* [EXERCISE PROMPT]:
Arrange the lines of the listing from the line containing "This screenshot has height=812, width=1511." through the line containing "point(202,270)", both included, as a JSON list of strings with one string per line and no blank lines. Omit the pictures from the result.
BEGIN LISTED RECORDS
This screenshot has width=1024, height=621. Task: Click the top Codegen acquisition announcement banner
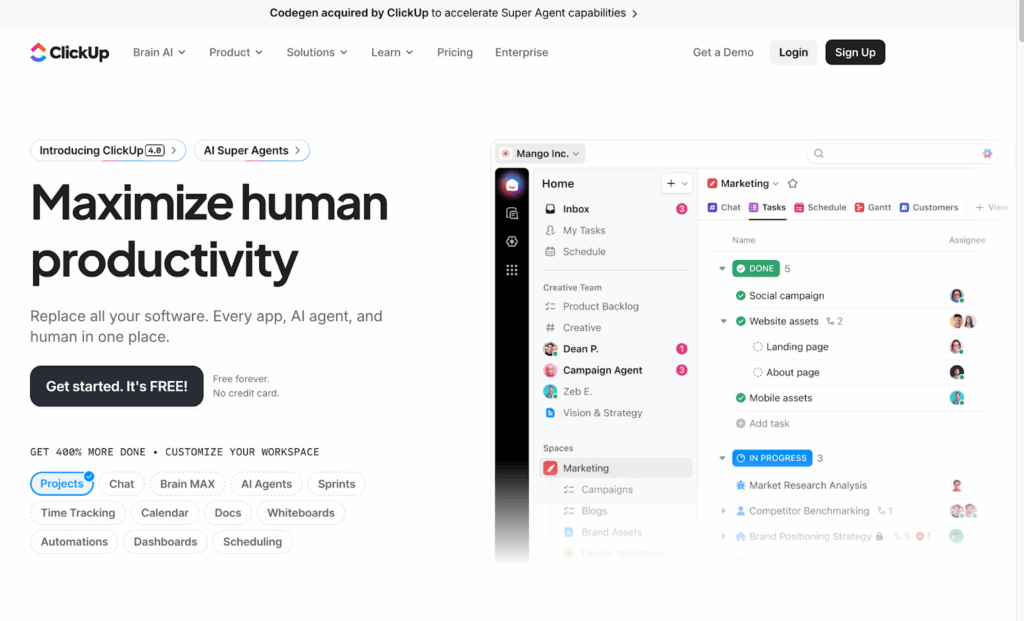point(453,13)
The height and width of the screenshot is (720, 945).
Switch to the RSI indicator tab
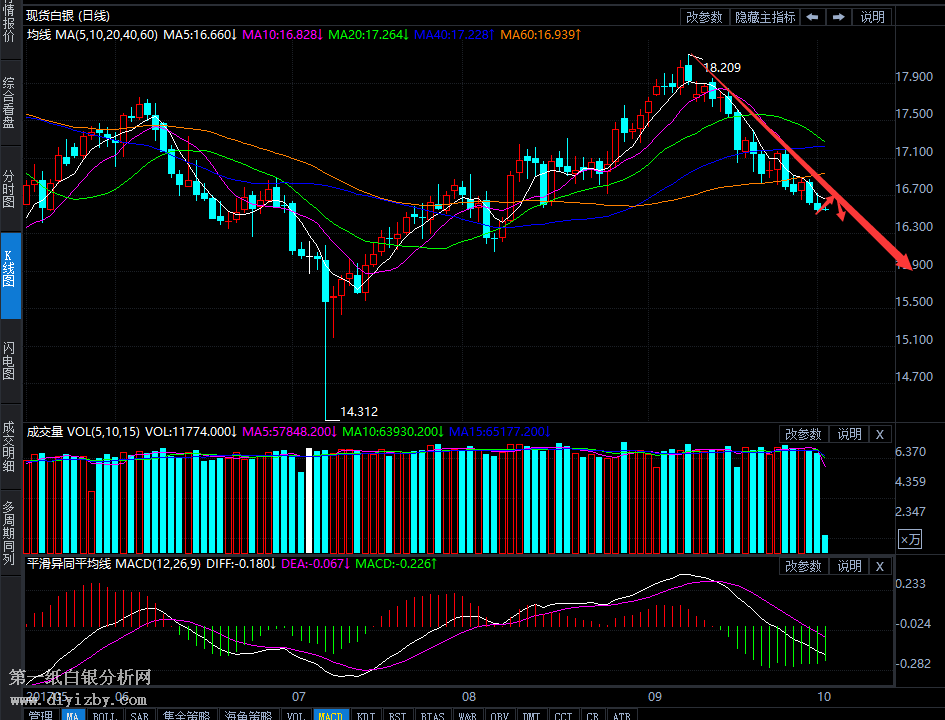click(x=398, y=715)
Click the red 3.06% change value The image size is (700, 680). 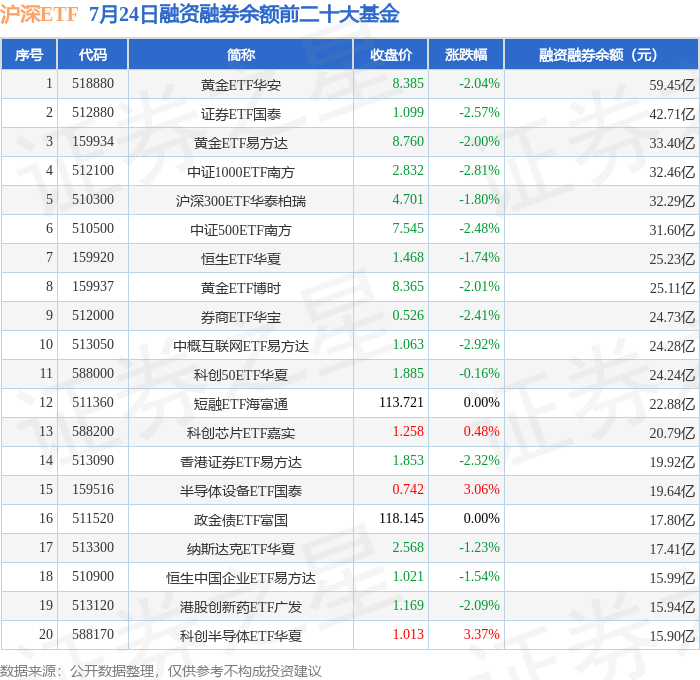[481, 489]
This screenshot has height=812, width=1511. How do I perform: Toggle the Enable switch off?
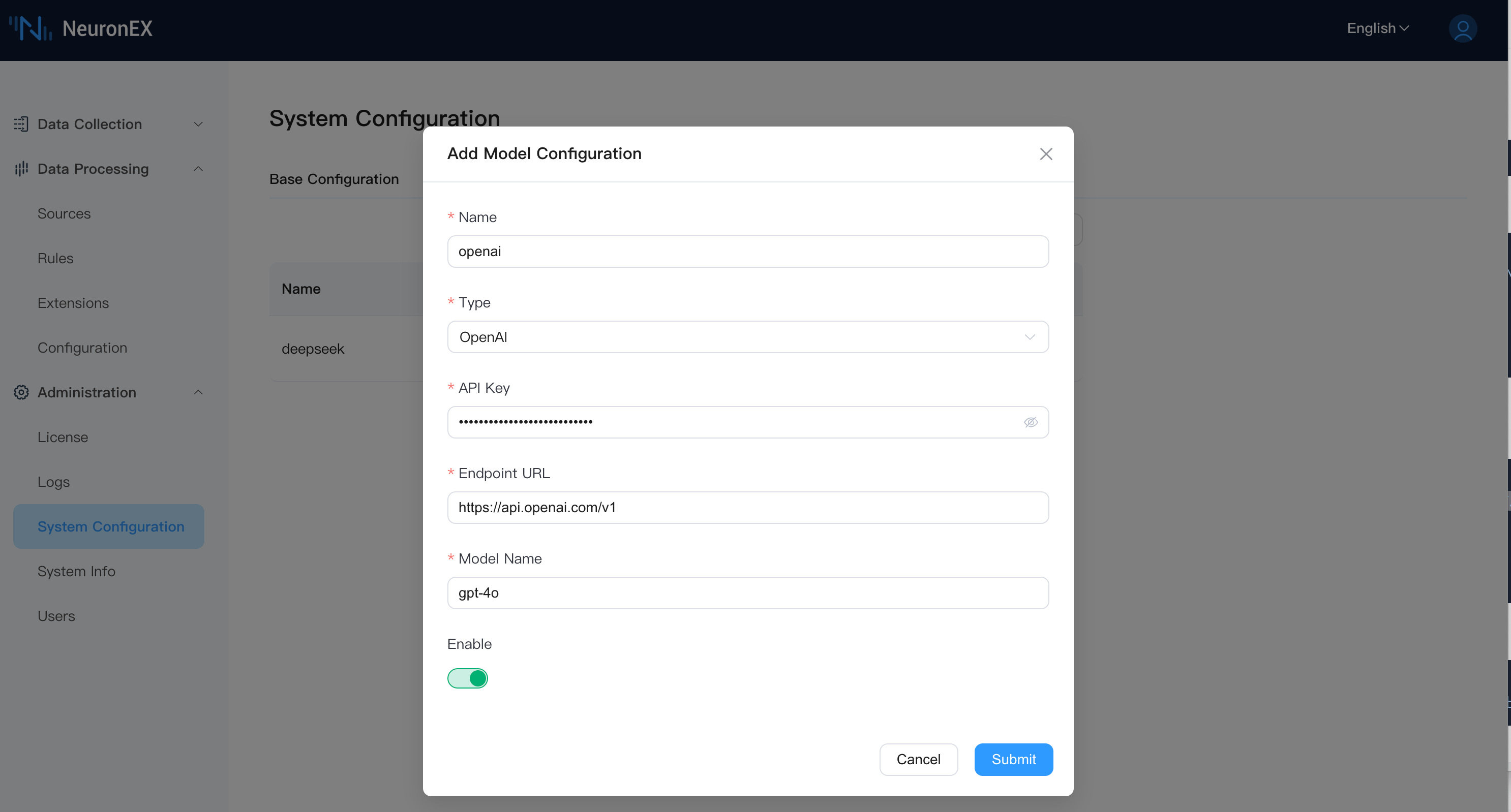pos(468,678)
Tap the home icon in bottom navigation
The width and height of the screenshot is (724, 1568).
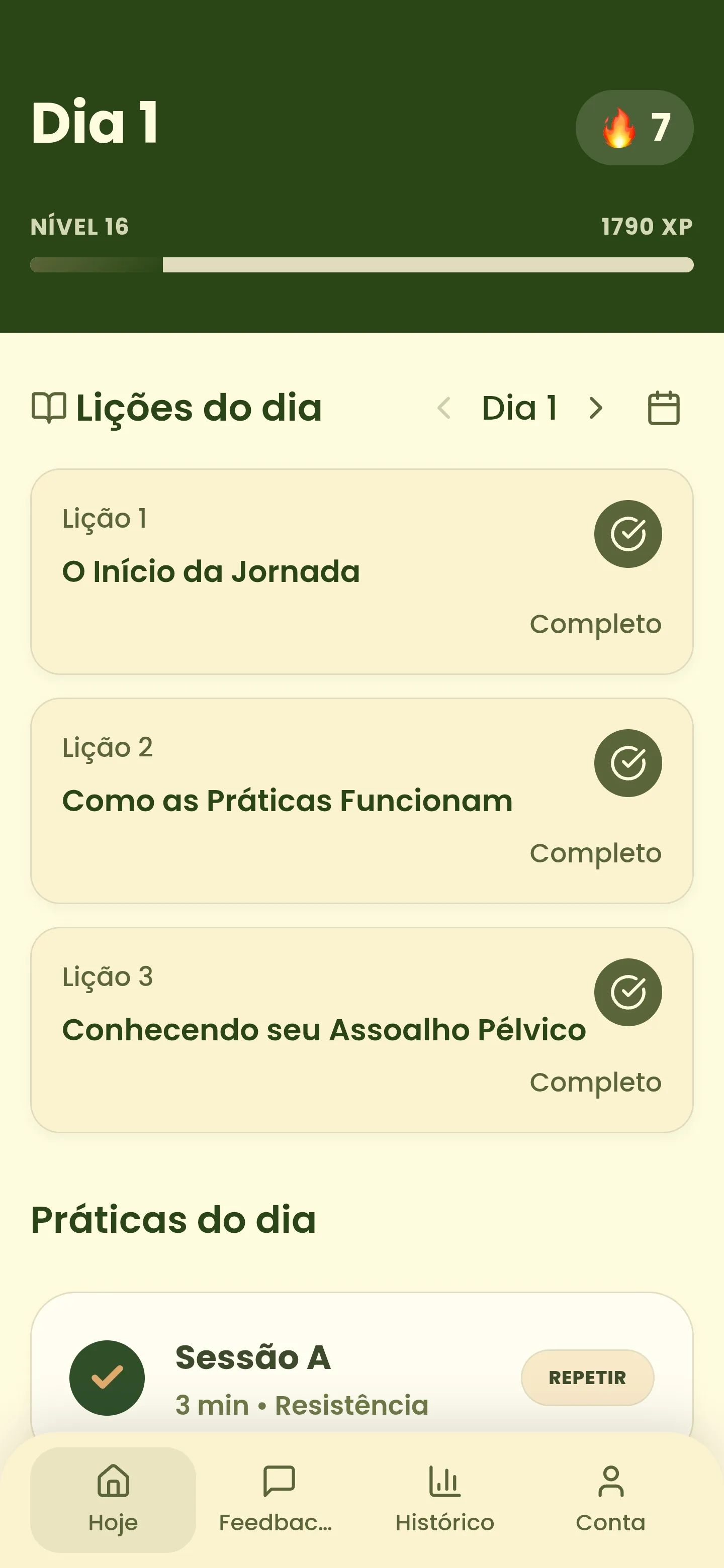[113, 1481]
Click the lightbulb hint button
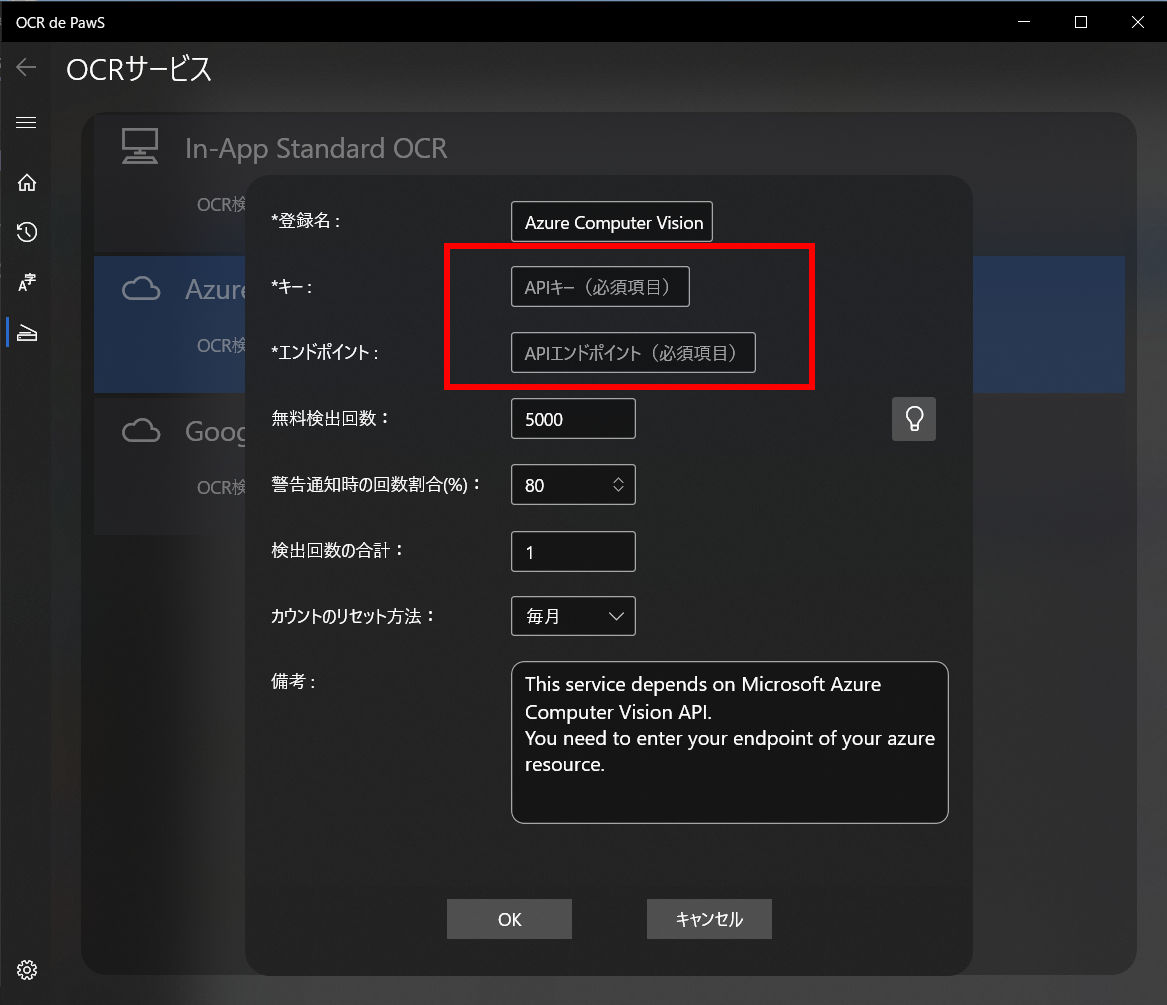 coord(913,419)
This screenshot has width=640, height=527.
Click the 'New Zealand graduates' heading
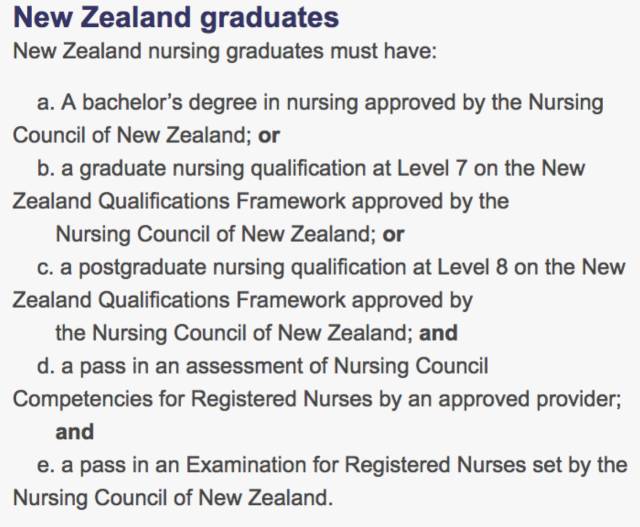[x=176, y=18]
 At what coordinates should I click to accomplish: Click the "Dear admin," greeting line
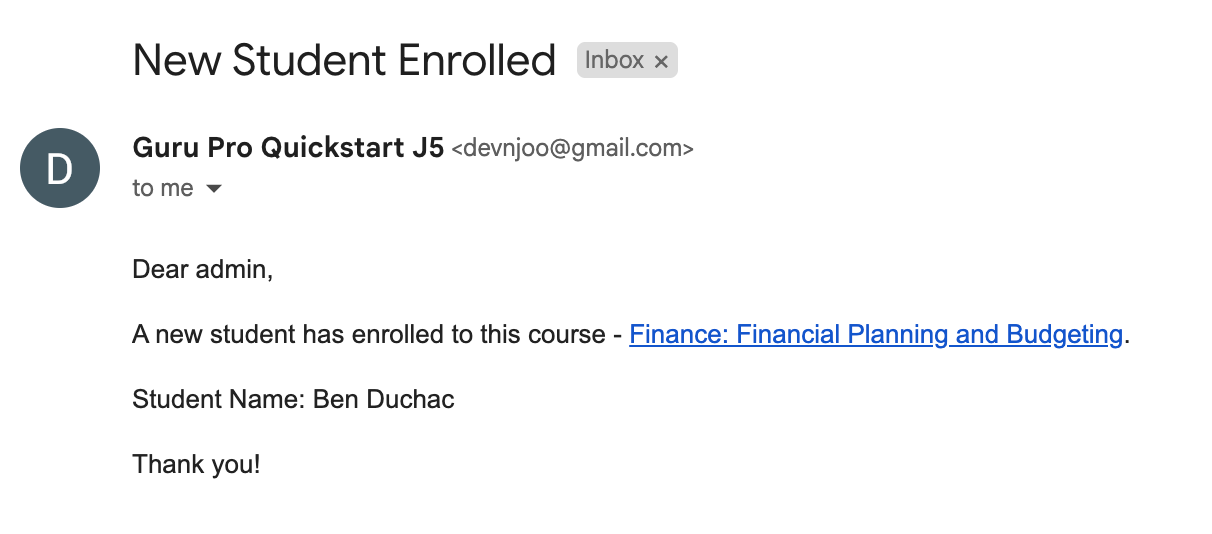point(202,270)
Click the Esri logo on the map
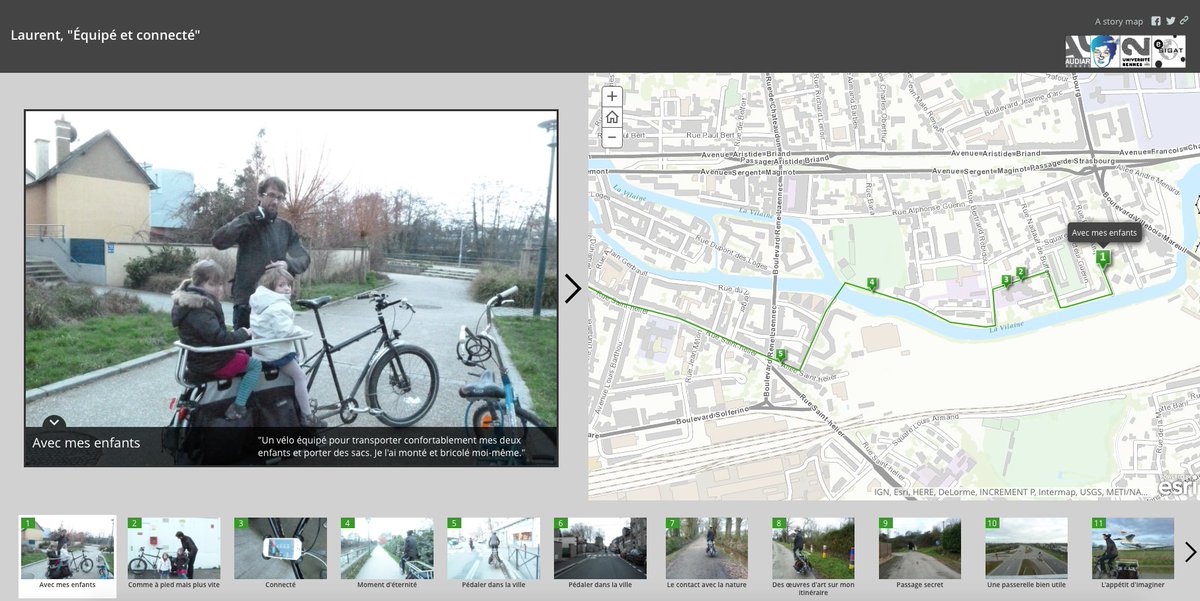The height and width of the screenshot is (601, 1200). 1177,487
END LISTED RECORDS
* [OUTPUT BELOW]:
[
  "This screenshot has height=812, width=1511. How do I perform: Toggle the Enable switch off?",
  "pos(468,678)",
  "Tap the home icon in bottom navigation",
  "The width and height of the screenshot is (724, 1568).",
  "[113, 1481]",
  "Click the lightbulb hint button",
  " coord(913,419)",
  "This screenshot has width=640, height=527.",
  "Click the 'New Zealand graduates' heading",
  "[x=176, y=18]",
  " At what coordinates should I click to accomplish: Click the \"Dear admin,\" greeting line",
  "point(202,270)"
]